Problem setting

  • Given a set of data points $D = ({x_i})_{i=1}^N$

  • Where $x_i \in \mathbb{R}^d$ are iid samples from some unknown distribution $p_{\text{data}}$.

  • We want to model $p_{\text{data}}$ as $p_{\theta}$ using a neural network.

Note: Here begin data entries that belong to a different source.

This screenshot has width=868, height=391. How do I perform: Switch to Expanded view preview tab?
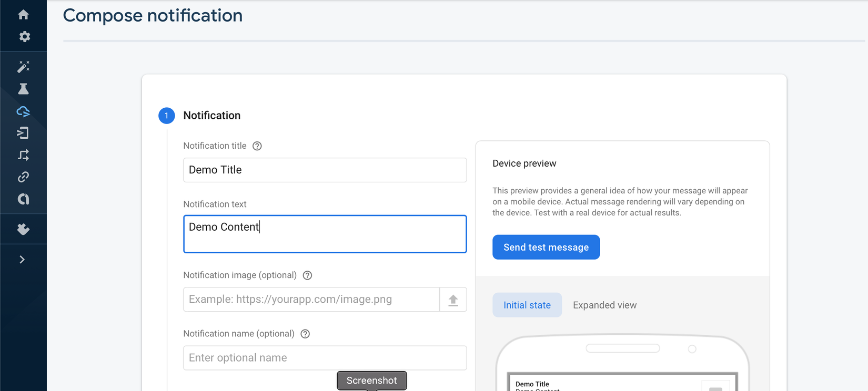604,305
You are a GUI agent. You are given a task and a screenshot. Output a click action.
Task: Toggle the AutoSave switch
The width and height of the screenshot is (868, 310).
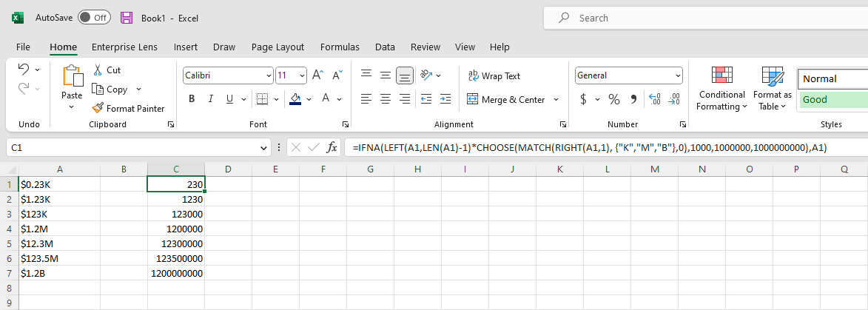click(x=94, y=18)
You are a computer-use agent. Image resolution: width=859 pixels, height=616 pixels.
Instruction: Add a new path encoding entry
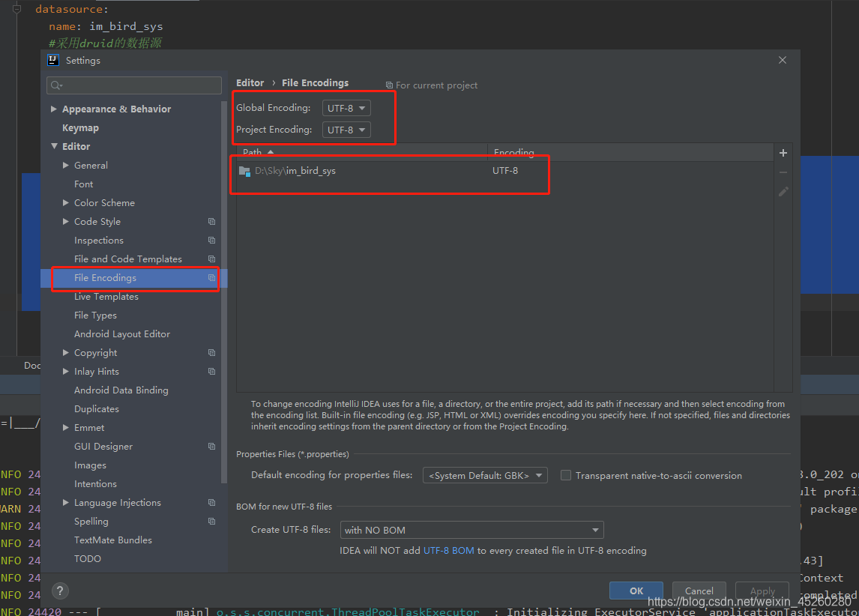pyautogui.click(x=783, y=152)
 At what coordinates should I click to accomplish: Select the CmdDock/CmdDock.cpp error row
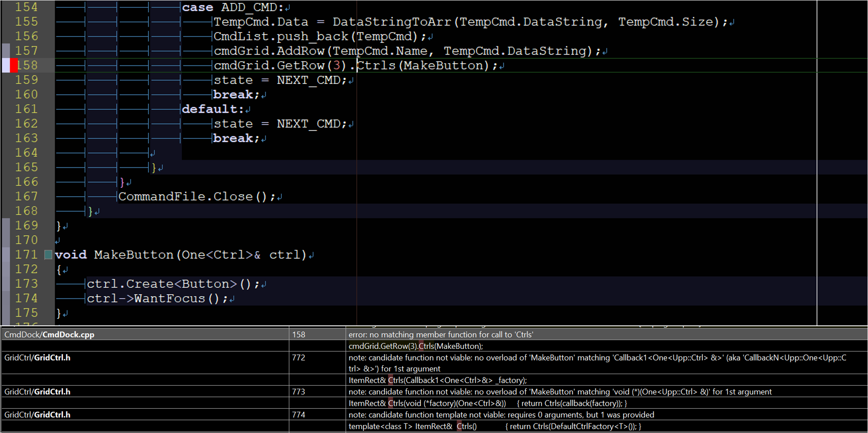point(49,335)
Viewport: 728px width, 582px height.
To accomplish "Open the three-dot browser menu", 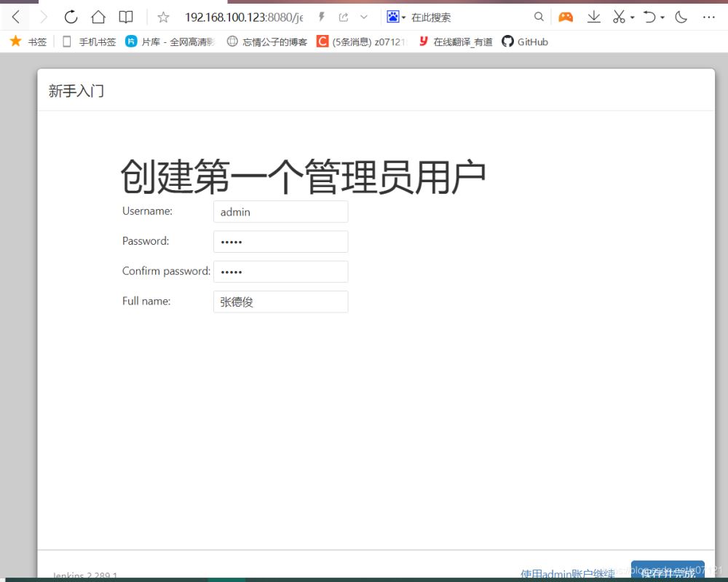I will click(709, 17).
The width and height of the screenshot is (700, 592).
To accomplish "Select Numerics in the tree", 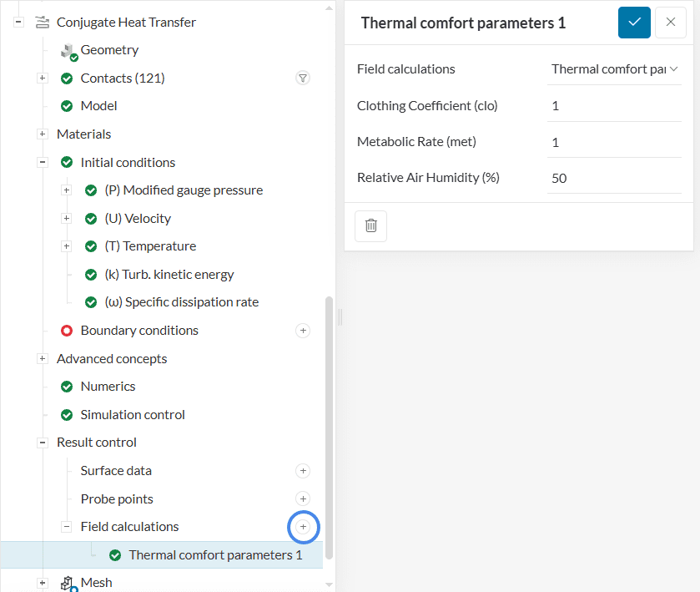I will coord(108,387).
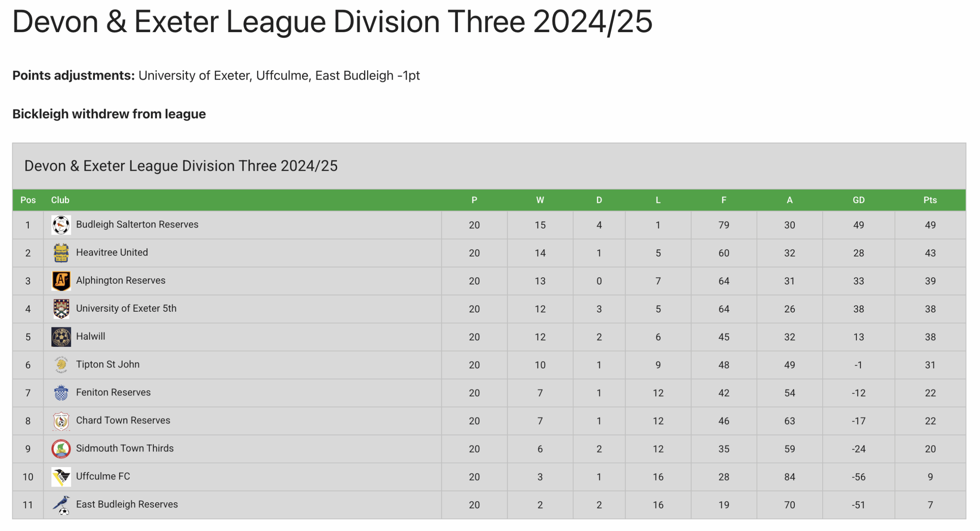980x531 pixels.
Task: Click the Pos column header
Action: tap(28, 200)
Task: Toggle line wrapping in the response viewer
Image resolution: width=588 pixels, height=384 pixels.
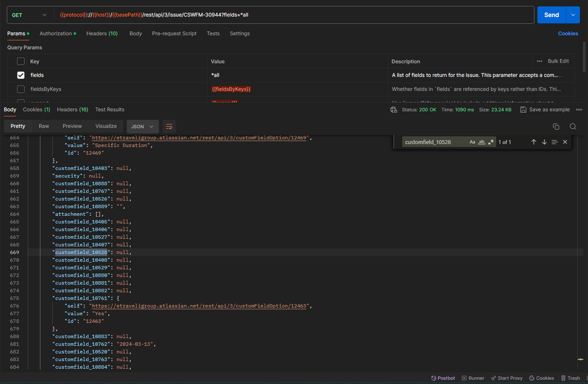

  • We model $p_{\theta}$ as a latent variable model

Modelling

Log likelihood is given by:

$$ \ell(\theta) = \log p_{\theta}(x) $$

We assume that each data point $x_i$ is associated with a latent variable $z_i$. Hence, we will introduce the latent variable $z$ and marginalize over it:

$$ \ell(\theta) = \log \sum_z p_{\theta}(x, z) $$

Let $q(z|x)$ be a conditional distribution over $z$ given $x$. We multiply and divide by $q(z|x)$ to get:

$$ \ell(\theta) = \log \sum_z q(z|x) \frac{p_{\theta}(x, z)}{q(z|x)} $$

This can be written as:

$$ \ell(\theta) = \log \mathbb{E}_{q(z|x)} \left[ \frac{p_{\theta}(x, z)}{q(z|x)} \right] $$

By Jensen’s inequality, we have:

$$ \log \mathbb{E}_{q(z|x)} \left[ \frac{p_{\theta}(x, z)}{q(z|x)} \right] \geq \mathbb{E}_{q(z|x)} \left[ \log \frac{p_{\theta}(x, z)}{q(z|x)} \right] $$
Hence, we have:
$$ \ell(\theta) \geq \mathbb{E}_{q(z|x)} \left[ \log \frac{p_{\theta}(x, z)}{q(z|x)} \right] = F_{\theta}(q) $$

Where $F_{\theta}(q)$ is the evidence lower bound (ELBO).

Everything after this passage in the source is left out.